How Technology Is Transforming & Challenging The Live Performing Arts: Ben Cameron Speaks At TED
In this TED talk, Ben Cameron, who is Director, Arts, at the Doris Duke Charitable Foundation, talks about the state of the live arts and questions whether or not they can compete with the always-on Internet. He is immensely passionate about the professional performing arts and worries that they are being endangered and possibly even dismantled by technology. Within the whirlwind of 3 to 5,000 marketing messages that the typical consumer is battered with every day, he fears that the promotions for the live arts are being down out completely.

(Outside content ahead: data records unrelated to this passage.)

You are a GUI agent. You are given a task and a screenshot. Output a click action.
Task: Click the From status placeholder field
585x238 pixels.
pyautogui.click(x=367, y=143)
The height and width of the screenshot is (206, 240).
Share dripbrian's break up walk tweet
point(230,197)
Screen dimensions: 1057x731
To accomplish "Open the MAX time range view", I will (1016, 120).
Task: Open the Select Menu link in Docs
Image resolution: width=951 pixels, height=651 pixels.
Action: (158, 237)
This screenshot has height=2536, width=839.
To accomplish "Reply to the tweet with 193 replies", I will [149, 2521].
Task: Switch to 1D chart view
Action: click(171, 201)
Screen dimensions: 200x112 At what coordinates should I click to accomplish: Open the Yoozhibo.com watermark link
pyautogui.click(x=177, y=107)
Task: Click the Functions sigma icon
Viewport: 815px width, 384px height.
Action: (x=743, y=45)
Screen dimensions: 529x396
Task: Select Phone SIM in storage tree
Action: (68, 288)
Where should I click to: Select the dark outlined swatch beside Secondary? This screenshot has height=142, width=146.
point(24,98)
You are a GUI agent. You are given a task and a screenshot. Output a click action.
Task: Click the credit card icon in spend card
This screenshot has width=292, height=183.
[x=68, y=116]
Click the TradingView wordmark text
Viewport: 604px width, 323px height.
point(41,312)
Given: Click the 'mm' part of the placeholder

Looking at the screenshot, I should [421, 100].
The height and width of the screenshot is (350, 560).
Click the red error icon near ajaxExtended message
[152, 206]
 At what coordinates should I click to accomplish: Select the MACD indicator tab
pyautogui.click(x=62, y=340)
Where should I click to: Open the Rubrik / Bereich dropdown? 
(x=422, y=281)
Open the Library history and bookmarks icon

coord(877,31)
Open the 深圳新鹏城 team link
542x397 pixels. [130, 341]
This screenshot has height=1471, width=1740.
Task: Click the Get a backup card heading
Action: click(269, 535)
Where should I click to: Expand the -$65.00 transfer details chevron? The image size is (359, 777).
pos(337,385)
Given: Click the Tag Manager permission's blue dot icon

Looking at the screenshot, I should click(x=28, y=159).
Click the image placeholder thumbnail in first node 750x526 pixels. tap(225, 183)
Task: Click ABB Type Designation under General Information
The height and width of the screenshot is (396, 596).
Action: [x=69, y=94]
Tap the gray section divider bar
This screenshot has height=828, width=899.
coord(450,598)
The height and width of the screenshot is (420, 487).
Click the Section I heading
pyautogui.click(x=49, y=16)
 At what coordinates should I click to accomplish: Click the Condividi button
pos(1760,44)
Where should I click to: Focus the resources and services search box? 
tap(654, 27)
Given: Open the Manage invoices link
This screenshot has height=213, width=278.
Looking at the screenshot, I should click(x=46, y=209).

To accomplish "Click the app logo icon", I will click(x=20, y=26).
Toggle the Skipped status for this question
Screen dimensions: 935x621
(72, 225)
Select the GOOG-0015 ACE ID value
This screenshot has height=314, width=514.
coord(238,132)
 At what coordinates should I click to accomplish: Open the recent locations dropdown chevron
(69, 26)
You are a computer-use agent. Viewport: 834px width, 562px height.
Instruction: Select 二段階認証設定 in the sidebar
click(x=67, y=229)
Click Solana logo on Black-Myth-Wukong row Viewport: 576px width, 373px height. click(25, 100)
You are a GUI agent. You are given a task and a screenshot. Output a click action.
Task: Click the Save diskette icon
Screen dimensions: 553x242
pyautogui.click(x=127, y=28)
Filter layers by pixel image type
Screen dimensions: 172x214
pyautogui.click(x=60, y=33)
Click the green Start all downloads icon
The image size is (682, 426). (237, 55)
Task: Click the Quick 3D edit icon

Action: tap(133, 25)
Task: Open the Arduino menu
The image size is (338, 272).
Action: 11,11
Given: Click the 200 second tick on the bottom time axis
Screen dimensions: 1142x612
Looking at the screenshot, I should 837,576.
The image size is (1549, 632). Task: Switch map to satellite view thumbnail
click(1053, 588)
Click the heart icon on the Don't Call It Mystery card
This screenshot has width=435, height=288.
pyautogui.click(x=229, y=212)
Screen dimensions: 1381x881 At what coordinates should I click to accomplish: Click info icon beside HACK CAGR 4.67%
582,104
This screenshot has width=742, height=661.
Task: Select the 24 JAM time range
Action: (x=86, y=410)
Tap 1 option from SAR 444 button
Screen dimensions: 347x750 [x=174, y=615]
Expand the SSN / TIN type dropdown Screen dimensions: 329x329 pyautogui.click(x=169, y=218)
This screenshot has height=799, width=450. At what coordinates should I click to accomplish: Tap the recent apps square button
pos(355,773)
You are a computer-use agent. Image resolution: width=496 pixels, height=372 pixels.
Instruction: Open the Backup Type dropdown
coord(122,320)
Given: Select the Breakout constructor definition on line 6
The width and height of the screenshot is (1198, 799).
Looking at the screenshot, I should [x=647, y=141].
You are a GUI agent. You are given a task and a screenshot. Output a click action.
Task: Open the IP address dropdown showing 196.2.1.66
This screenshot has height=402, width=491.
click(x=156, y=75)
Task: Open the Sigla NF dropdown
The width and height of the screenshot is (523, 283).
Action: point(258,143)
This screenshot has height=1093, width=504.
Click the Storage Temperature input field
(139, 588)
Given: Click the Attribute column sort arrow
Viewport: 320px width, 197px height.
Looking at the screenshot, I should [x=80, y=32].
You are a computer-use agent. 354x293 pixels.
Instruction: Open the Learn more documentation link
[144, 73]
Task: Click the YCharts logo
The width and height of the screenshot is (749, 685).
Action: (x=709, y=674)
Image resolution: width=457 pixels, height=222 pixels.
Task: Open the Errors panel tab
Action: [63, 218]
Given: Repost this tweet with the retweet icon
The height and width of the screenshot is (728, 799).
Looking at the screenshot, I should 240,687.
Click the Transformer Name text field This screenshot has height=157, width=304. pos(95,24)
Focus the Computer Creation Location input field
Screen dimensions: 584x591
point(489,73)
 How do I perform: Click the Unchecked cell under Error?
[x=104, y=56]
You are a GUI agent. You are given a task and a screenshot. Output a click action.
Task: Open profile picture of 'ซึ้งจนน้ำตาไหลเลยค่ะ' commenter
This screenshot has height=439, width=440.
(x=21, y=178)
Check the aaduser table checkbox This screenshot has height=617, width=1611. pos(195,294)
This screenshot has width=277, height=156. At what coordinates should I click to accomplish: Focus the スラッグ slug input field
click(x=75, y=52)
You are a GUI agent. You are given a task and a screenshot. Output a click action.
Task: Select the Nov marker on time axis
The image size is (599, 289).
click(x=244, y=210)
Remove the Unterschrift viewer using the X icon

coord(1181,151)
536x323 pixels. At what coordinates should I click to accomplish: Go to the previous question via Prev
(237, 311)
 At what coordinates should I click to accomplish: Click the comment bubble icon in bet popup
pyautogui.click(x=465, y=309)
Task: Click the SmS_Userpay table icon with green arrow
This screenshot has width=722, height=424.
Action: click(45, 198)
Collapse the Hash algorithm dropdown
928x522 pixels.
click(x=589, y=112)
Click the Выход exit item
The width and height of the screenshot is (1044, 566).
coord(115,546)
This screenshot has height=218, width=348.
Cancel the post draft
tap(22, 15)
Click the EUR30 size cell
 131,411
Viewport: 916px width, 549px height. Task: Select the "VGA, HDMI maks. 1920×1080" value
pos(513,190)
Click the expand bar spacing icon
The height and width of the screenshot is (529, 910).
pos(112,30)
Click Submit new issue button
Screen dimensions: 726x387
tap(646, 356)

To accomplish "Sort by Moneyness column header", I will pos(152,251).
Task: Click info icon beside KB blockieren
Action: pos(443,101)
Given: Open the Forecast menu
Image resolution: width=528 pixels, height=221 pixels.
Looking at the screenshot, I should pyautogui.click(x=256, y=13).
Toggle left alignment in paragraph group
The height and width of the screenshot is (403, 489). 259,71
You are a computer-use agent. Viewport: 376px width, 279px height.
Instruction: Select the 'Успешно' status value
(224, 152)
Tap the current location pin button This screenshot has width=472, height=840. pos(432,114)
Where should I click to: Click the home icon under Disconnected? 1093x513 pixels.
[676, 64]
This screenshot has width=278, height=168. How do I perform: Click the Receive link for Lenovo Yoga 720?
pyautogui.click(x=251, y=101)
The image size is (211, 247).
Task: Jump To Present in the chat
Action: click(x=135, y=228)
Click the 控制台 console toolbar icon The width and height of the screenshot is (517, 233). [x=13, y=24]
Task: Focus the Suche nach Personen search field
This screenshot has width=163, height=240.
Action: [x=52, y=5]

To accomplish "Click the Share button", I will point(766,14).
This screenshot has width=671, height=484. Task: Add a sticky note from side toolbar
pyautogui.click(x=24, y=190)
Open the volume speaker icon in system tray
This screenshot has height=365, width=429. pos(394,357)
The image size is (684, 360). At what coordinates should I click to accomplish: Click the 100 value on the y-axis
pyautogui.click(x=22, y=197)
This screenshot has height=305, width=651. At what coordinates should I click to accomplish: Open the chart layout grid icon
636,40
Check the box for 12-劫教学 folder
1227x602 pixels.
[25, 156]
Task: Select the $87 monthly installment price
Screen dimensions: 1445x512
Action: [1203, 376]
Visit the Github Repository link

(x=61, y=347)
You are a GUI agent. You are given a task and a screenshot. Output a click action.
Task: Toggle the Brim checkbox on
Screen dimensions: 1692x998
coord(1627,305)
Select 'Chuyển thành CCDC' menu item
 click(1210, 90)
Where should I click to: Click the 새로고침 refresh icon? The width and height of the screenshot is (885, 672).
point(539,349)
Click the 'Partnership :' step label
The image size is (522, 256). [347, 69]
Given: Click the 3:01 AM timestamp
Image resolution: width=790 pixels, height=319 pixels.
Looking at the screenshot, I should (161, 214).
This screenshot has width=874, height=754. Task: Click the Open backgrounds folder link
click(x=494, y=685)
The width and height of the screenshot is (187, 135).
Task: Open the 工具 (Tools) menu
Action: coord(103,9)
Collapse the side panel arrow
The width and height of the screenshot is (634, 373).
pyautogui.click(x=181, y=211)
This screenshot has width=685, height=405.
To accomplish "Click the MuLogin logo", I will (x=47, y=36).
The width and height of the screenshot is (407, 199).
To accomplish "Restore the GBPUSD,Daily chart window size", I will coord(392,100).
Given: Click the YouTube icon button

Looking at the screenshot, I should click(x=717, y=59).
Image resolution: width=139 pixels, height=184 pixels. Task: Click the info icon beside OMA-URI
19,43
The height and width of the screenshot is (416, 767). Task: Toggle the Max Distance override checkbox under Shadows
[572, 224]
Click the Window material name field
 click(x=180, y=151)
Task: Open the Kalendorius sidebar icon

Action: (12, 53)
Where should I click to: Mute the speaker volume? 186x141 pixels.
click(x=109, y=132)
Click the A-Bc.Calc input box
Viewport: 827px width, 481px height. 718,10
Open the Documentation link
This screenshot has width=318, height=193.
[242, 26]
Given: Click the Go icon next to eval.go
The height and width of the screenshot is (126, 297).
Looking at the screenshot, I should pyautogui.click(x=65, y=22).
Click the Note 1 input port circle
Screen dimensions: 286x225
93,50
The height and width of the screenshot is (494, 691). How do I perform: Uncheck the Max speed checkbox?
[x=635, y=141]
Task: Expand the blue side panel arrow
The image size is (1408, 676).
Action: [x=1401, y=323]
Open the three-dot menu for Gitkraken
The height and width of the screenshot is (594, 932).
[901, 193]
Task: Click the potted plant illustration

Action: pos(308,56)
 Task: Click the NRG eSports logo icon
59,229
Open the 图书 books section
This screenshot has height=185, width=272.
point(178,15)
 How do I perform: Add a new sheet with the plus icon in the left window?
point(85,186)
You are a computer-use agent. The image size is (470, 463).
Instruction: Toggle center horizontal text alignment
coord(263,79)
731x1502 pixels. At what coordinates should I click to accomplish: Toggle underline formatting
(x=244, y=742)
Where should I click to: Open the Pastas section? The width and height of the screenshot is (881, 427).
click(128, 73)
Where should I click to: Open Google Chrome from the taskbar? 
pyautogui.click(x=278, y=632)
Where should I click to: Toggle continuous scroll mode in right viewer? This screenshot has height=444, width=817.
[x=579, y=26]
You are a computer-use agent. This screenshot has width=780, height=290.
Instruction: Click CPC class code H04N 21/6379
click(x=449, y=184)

Worse still, Cameron argues that the biases of the web towards instant and anytime gratification have positioned the appeal of the arts to be inconvenient.
With consumers habituated to the notion that they can watch their favorite shows anytime they want and purchase things—having them directly shipped to their door—how are the live arts supposed to convince them to continue buying tickets in advance and to show up at a time and date that are ill-timed for their schedule?
These expectations of modern consumerism have conditioned people and have, in turn, raised the bar to a point that the live arts simply can’t meet, because they still come with a $100 ticket and set-times—that can’t be changed or TiVoed.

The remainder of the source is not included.